— Stated goal —
Reproduce the following material verbatim, line for line, with no additions, omissions, or edits.

— Exercise data —
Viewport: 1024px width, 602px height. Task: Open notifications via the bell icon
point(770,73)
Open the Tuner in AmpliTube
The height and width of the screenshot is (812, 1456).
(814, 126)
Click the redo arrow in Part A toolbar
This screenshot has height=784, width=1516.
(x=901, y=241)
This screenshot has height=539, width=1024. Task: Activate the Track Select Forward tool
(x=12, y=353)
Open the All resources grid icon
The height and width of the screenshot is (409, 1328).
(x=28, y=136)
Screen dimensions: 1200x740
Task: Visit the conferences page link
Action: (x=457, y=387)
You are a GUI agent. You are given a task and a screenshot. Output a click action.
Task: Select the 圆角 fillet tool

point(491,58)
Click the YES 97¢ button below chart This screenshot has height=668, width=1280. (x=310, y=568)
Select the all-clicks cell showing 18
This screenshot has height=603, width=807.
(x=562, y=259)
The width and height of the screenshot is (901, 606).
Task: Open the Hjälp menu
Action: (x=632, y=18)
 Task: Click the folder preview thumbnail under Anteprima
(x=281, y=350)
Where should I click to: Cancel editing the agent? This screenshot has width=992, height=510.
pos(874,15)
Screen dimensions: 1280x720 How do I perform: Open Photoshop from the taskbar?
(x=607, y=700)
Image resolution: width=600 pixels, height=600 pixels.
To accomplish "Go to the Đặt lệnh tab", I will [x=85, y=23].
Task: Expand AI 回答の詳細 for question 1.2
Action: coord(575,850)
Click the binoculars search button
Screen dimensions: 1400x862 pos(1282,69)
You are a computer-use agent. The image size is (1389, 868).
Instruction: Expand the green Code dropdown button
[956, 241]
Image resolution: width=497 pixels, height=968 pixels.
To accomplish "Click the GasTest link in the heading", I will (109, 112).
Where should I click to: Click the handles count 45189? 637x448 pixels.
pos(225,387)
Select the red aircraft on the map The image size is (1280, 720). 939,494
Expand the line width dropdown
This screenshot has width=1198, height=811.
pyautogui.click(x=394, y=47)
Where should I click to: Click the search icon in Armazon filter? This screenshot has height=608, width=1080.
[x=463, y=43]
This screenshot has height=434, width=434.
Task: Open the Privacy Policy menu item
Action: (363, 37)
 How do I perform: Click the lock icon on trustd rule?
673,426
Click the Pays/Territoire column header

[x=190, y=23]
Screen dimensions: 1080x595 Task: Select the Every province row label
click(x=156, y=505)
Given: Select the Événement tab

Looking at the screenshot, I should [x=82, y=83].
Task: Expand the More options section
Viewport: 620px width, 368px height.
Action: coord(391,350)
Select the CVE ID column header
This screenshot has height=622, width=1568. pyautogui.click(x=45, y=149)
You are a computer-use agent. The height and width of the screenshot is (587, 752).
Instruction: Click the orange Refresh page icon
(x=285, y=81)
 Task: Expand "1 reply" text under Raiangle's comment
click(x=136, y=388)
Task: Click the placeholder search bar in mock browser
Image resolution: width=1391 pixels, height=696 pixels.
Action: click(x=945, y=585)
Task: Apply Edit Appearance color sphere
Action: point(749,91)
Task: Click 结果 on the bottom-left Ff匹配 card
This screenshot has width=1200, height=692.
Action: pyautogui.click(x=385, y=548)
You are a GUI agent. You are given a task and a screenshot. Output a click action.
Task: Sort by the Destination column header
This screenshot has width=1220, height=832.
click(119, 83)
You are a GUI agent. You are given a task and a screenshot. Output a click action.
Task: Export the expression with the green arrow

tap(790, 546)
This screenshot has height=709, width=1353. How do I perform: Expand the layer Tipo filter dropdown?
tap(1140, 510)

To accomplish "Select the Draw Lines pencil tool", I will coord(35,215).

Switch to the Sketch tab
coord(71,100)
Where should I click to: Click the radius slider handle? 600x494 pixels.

— Full output —
Viewport: 1024px width, 602px height. Task: Open notifications via the bell icon
point(770,73)
Open the Tuner in AmpliTube
The height and width of the screenshot is (812, 1456).
(814, 126)
Click the redo arrow in Part A toolbar
This screenshot has height=784, width=1516.
(x=901, y=241)
This screenshot has height=539, width=1024. Task: Activate the Track Select Forward tool
(x=12, y=353)
Open the All resources grid icon
The height and width of the screenshot is (409, 1328).
(x=28, y=136)
Screen dimensions: 1200x740
Task: Visit the conferences page link
Action: (x=457, y=387)
You are a GUI agent. You are given a task and a screenshot. Output a click action.
Task: Select the 圆角 fillet tool

point(491,58)
Click the YES 97¢ button below chart This screenshot has height=668, width=1280. (x=310, y=568)
Select the all-clicks cell showing 18
This screenshot has height=603, width=807.
(x=562, y=259)
The width and height of the screenshot is (901, 606).
Task: Open the Hjälp menu
Action: (x=632, y=18)
 Task: Click the folder preview thumbnail under Anteprima
(x=281, y=350)
Where should I click to: Cancel editing the agent? This screenshot has width=992, height=510.
pos(874,15)
Screen dimensions: 1280x720 How do I perform: Open Photoshop from the taskbar?
(x=607, y=700)
Image resolution: width=600 pixels, height=600 pixels.
To accomplish "Go to the Đặt lệnh tab", I will [x=85, y=23].
Task: Expand AI 回答の詳細 for question 1.2
Action: coord(575,850)
Click the binoculars search button
Screen dimensions: 1400x862 pos(1282,69)
You are a computer-use agent. The image size is (1389, 868).
Instruction: Expand the green Code dropdown button
[956, 241]
Image resolution: width=497 pixels, height=968 pixels.
To accomplish "Click the GasTest link in the heading", I will (109, 112).
Where should I click to: Click the handles count 45189? 637x448 pixels.
pos(225,387)
Select the red aircraft on the map The image size is (1280, 720). 939,494
Expand the line width dropdown
This screenshot has width=1198, height=811.
pyautogui.click(x=394, y=47)
Where should I click to: Click the search icon in Armazon filter? This screenshot has height=608, width=1080.
[x=463, y=43]
This screenshot has height=434, width=434.
Task: Open the Privacy Policy menu item
Action: (363, 37)
 How do I perform: Click the lock icon on trustd rule?
673,426
Click the Pays/Territoire column header

[x=190, y=23]
Screen dimensions: 1080x595 Task: Select the Every province row label
click(x=156, y=505)
Given: Select the Événement tab

Looking at the screenshot, I should [x=82, y=83].
Task: Expand the More options section
Viewport: 620px width, 368px height.
Action: coord(391,350)
Select the CVE ID column header
This screenshot has height=622, width=1568. pyautogui.click(x=45, y=149)
You are a computer-use agent. The height and width of the screenshot is (587, 752).
Instruction: Click the orange Refresh page icon
(x=285, y=81)
 Task: Expand "1 reply" text under Raiangle's comment
click(x=136, y=388)
Task: Click the placeholder search bar in mock browser
Image resolution: width=1391 pixels, height=696 pixels.
Action: click(x=945, y=585)
Task: Apply Edit Appearance color sphere
Action: point(749,91)
Task: Click 结果 on the bottom-left Ff匹配 card
This screenshot has width=1200, height=692.
Action: pyautogui.click(x=385, y=548)
You are a GUI agent. You are given a task and a screenshot. Output a click action.
Task: Sort by the Destination column header
This screenshot has width=1220, height=832.
click(119, 83)
You are a GUI agent. You are given a task and a screenshot. Output a click action.
Task: Export the expression with the green arrow

tap(790, 546)
This screenshot has height=709, width=1353. How do I perform: Expand the layer Tipo filter dropdown?
tap(1140, 510)

To accomplish "Select the Draw Lines pencil tool", I will coord(35,215).

Switch to the Sketch tab
coord(71,100)
Where should I click to: Click the radius slider handle? 600x494 pixels.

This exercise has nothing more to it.